Inositol 1,4,5-trisphosphate (IP3) is a ubiquitous intracellular messenger regulating diverse functions in almost all mammalian cell types. It is generated by membrane receptors that couple to phospholipase C (PLC), an enzyme which liberates IP3 from phosphatidylinositol 4,5-bisphosphate (PIP2). The major action of IP3, which is hydrophilic and thus translocates from the membrane into the cytoplasm, is to induce Ca2+ release from endogenous stores through IP3 receptors (IP3Rs).
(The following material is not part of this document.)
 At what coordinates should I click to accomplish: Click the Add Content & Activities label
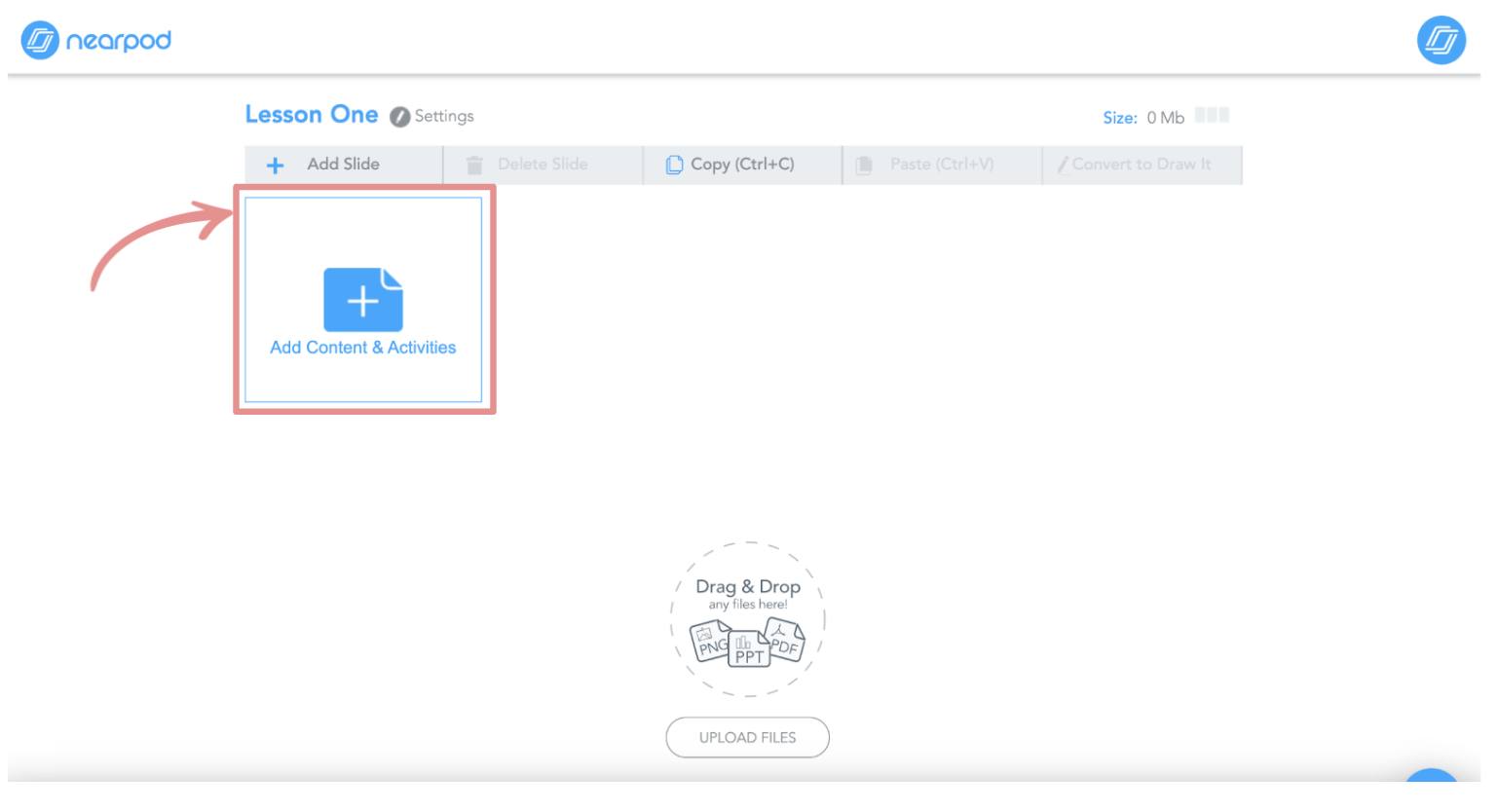coord(362,348)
Cardiac excitation–contraction coupling relies largely on ryanodine receptor (RyR)-induced Ca2+ release from the sarcoplasmic reticulum. Myocytes express a significantly larger number of RyRs compared to IP3Rs (~100:1), and furthermore they experience substantial fluxes of Ca2+ with each heartbeat. Therefore, the role of IP3 and IP3-mediated Ca2+ signaling in cardiac myocytes has long been enigmatic. Recent evidence, however, indicates that despite their paucity cardiac IP3Rs may play crucial roles in regulating diverse cardiac functions. Strategic localization of IP3Rs in cytoplasmic compartments and the nucleus enables them to participate in subsarcolemmal, bulk cytoplasmic and nuclear Ca2+ signaling in embryonic stem cell-derived and neonatal cardiomyocytes, and in adult cardiac myocytes from the atria and ventricles. Intriguingly, expression of both IP3Rs and membrane receptors that couple to PLC/IP3 signaling is altered in cardiac disease such as atrial fibrillation or heart failure, suggesting the involvement of IP3 signaling in the pathology of these diseases. Thus, IP3 exerts important physiological and pathological functions in the heart, ranging from the regulation of pacemaking, excitation–contraction and excitation–transcription coupling to the initiation and/or progression of arrhythmias, hypertrophy and heart failure.